Sotheby’s has also optimized its website for “fully functional viewing,” on the iPad, a spokesperson for the brokerage said. Halstead, Town, Prudential Douglas Elliman and Core do not yet have iPad apps, representatives indicated.

  • martin levi

    How is this any better than logging into a website on your ipad and searching for listings on the broker’s site? It is just another headline that is of no use to a consumer and a waste of money.

  • dorkofwindsor

    Is the experience better than streeteasy? Hopefully, because that is how they are going to collect their data on users. On the web, when the listing is corcoran i do enjoy clicking into their site with the huge pictures.

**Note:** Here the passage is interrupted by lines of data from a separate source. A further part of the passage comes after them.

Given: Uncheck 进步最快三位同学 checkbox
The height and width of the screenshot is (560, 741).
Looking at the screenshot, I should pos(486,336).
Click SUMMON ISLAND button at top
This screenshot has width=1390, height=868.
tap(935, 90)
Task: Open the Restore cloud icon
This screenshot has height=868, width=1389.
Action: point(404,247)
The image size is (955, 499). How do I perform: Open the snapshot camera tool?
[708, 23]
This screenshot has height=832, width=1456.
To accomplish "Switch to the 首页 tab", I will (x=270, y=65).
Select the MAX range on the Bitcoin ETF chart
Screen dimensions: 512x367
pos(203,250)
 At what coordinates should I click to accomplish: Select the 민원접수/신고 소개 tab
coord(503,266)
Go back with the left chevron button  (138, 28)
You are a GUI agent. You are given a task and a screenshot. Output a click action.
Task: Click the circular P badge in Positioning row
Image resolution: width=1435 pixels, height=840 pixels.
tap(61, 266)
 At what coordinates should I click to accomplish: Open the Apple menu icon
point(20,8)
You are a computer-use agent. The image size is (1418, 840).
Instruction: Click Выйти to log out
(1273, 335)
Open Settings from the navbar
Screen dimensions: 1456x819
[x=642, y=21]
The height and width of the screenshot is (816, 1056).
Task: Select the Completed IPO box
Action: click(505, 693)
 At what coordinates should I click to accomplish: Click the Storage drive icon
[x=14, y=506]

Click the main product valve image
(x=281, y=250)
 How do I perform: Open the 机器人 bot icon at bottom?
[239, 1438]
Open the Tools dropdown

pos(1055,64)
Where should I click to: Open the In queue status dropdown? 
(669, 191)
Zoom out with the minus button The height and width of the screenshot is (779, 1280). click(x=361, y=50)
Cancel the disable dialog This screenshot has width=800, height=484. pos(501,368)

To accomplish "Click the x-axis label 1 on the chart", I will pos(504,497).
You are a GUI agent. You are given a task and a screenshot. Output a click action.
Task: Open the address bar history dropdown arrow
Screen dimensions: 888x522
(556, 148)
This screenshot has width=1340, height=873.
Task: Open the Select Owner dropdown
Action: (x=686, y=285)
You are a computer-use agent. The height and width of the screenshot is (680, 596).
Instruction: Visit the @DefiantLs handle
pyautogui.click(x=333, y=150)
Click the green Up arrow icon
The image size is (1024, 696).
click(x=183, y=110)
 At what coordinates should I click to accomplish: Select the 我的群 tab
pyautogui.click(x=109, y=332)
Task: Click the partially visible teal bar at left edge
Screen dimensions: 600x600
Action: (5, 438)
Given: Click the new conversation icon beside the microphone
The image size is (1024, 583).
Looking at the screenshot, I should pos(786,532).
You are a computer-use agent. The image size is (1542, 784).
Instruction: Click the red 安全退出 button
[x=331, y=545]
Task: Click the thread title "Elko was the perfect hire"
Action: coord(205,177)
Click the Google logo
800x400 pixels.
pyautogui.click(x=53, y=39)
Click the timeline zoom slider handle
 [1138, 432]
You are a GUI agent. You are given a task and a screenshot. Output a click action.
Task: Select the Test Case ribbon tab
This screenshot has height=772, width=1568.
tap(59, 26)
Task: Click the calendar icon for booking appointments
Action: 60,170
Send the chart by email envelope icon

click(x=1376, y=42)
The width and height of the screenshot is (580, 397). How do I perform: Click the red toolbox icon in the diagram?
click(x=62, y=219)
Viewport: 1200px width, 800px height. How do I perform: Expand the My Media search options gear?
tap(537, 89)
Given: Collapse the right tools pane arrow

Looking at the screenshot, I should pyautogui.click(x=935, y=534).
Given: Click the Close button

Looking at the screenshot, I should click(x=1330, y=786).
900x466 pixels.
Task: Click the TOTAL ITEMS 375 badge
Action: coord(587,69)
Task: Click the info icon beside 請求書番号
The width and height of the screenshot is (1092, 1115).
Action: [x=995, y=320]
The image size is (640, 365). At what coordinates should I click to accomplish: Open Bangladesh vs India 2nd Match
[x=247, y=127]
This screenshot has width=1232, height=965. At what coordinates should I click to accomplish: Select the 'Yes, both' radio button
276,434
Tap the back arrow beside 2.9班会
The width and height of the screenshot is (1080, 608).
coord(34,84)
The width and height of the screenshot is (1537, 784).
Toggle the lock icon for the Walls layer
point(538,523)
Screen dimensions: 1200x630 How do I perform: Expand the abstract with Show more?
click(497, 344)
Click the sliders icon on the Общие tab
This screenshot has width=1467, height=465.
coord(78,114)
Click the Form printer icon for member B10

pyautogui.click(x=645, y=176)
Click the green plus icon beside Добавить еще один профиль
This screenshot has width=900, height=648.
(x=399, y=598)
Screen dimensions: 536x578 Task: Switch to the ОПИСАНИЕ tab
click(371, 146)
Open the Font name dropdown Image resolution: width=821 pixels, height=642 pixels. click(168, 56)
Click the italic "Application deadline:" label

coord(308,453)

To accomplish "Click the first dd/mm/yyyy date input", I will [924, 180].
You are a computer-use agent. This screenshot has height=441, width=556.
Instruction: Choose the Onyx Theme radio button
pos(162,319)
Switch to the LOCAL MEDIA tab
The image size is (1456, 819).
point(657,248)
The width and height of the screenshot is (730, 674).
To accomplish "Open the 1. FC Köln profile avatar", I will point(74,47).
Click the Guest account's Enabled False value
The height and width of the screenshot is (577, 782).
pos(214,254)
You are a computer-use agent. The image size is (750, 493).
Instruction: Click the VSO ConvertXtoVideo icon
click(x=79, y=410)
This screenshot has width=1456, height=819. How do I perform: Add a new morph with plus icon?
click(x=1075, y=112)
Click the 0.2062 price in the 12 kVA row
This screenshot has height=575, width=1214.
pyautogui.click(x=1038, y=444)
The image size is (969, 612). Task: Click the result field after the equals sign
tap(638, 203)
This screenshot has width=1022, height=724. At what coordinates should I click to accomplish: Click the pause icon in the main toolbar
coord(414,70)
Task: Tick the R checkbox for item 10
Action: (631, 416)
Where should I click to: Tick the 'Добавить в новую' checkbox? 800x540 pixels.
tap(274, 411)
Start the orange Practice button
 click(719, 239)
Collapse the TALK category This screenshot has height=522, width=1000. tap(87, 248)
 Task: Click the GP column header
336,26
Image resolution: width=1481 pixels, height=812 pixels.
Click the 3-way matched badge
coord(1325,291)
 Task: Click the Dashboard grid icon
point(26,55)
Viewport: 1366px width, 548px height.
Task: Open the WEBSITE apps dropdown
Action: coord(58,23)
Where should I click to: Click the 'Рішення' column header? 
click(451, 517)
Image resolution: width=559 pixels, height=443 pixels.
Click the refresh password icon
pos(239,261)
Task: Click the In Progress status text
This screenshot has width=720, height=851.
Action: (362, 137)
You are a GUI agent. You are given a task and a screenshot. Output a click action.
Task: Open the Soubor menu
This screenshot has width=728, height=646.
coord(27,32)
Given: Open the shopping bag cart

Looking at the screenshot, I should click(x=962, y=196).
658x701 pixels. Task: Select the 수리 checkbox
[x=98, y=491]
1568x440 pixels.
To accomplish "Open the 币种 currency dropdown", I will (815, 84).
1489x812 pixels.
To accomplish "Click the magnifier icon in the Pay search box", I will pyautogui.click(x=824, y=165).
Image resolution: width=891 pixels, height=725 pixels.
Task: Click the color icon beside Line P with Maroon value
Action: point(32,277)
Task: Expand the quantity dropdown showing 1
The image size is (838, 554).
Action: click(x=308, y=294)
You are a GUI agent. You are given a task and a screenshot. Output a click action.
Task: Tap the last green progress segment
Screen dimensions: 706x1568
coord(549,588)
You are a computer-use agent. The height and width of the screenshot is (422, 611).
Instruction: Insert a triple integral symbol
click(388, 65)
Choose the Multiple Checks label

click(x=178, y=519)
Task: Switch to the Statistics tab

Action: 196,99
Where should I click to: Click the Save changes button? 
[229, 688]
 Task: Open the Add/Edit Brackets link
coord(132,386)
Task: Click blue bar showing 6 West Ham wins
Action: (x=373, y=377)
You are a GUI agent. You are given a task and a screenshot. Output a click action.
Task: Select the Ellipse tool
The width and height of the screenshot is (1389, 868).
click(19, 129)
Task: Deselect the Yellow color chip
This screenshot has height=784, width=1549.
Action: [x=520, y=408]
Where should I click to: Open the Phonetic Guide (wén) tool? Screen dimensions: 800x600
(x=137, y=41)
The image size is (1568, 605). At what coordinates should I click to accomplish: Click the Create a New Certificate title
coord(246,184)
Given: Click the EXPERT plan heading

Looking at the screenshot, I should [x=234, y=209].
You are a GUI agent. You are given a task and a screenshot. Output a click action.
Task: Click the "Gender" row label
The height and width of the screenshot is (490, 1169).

Another broker, not so much i’ll just click through streeteasy.

    Right now when they pitch a seller the online data is a little tough to swallow, but now that they’ll have concrete data from this “dongle” they can tell their rich clients these are real buyers, and it will be believable.

    The question I have is can they tell who are their competitors and carve out that data, as well as look over their shoulder. If so, that would be a nice feature for corcoran.

    So delivering buyers a better experience is good, but the data will cinch the deal.

  • Guelda Voien/TRD

    To the first point– while it may not diverge terribly from the firm’s website visually, it does use gps, which websites do not.